⟨

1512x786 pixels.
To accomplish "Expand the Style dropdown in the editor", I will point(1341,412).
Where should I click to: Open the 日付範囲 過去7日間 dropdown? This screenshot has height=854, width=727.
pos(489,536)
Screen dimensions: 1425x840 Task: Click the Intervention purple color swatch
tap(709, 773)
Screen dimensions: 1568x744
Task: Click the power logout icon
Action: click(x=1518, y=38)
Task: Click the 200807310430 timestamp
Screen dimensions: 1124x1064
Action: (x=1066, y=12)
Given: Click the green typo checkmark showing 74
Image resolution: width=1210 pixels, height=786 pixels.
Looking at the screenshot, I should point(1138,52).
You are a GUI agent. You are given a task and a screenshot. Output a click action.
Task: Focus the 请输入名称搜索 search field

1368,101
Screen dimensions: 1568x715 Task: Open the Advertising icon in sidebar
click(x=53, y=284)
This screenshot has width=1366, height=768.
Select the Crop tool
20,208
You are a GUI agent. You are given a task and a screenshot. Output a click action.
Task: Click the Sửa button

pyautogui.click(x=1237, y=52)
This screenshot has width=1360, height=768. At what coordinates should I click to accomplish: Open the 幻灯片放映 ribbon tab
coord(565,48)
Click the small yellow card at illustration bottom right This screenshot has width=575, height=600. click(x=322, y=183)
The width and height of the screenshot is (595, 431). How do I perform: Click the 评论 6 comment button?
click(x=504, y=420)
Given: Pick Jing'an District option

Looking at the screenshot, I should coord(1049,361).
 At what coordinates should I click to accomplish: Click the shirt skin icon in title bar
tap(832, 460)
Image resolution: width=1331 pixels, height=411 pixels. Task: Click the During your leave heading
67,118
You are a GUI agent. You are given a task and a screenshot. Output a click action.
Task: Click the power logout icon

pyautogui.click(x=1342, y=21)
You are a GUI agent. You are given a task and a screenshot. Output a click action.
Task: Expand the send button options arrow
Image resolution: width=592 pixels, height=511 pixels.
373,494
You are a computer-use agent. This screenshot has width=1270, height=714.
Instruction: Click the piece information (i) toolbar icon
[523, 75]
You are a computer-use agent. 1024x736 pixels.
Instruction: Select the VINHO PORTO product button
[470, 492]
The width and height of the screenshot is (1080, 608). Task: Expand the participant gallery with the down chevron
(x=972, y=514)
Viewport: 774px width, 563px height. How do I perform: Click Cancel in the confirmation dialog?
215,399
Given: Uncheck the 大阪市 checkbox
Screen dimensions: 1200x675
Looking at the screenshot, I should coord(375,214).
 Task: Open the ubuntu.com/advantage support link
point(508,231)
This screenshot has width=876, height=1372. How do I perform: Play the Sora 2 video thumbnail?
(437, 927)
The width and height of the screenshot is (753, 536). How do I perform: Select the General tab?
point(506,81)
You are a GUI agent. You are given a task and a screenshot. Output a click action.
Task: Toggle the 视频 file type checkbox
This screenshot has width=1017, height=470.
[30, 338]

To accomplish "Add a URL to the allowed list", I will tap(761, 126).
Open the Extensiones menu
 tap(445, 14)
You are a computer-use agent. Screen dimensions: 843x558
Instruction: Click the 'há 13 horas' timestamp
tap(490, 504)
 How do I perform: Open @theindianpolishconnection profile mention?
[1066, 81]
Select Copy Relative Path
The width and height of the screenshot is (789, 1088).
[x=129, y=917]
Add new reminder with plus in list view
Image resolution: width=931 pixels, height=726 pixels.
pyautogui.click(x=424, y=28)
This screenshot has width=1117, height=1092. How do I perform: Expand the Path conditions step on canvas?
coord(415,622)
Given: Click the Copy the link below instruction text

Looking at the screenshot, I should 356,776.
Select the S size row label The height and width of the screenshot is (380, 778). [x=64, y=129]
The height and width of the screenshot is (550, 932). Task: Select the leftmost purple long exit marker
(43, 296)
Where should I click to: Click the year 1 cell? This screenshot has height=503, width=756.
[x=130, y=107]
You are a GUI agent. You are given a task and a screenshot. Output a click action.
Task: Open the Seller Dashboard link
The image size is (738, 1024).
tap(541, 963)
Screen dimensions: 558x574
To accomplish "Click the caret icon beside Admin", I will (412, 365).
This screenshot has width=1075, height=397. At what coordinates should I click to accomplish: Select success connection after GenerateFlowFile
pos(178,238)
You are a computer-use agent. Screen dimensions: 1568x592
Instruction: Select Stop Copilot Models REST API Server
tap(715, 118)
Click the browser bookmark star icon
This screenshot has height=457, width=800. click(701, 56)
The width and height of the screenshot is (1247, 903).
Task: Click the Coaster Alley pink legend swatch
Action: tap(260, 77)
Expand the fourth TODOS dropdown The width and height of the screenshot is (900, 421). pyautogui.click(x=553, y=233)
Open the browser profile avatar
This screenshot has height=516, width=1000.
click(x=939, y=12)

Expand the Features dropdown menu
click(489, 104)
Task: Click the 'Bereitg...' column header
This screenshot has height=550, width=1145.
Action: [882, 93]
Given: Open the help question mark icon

⟩

Your goal
Check each line of the records for "computer" and copy the ones that contain it.

Response box
You are a computer-use agent. This screenshot has width=1270, height=714.
You are a computer-use agent. 1024x736 pixels.
You are a computer-use agent. Screen dimensions: 843x558
You are a computer-use agent. Screen dimensions: 1568x592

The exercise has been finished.